How to complete this task: Please repeat the records below exactly, but only from the line that contains "Click the JAVA_HOME label in the jdk1.8 block" onward, ending with the last line.

'''

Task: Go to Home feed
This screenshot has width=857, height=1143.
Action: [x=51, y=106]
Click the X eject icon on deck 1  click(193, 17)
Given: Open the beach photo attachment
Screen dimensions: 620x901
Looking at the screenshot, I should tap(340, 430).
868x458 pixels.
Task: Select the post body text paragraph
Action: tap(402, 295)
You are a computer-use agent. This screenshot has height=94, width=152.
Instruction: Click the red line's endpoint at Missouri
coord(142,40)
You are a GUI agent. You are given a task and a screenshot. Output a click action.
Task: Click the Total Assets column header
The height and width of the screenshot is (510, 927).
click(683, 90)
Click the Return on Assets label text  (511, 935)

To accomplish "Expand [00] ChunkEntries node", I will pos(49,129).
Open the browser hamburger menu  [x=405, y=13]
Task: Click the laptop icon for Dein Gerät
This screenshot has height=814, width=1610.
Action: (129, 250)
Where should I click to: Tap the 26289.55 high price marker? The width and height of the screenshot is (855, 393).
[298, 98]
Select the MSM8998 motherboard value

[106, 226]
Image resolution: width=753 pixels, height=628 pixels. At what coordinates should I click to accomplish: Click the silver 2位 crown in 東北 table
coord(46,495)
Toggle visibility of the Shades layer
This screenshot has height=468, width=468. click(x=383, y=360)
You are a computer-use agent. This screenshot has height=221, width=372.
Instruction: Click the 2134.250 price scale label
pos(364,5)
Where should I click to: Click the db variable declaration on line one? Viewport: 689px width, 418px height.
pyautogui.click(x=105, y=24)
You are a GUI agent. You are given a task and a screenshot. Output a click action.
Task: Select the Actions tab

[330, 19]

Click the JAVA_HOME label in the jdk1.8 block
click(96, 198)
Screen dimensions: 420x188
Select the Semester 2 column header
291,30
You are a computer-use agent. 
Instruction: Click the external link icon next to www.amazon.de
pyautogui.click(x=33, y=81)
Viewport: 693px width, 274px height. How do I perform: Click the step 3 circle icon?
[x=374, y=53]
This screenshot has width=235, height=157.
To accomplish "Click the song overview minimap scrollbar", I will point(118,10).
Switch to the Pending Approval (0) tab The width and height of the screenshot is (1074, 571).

'''

Result of this task:
Click the JAVA_HOME label in the jdk1.8 block
click(96, 198)
Screen dimensions: 420x188
Select the Semester 2 column header
291,30
You are a computer-use agent. 
Instruction: Click the external link icon next to www.amazon.de
pyautogui.click(x=33, y=81)
Viewport: 693px width, 274px height. How do I perform: Click the step 3 circle icon?
[x=374, y=53]
This screenshot has width=235, height=157.
To accomplish "Click the song overview minimap scrollbar", I will point(118,10).
Switch to the Pending Approval (0) tab The width and height of the screenshot is (1074, 571).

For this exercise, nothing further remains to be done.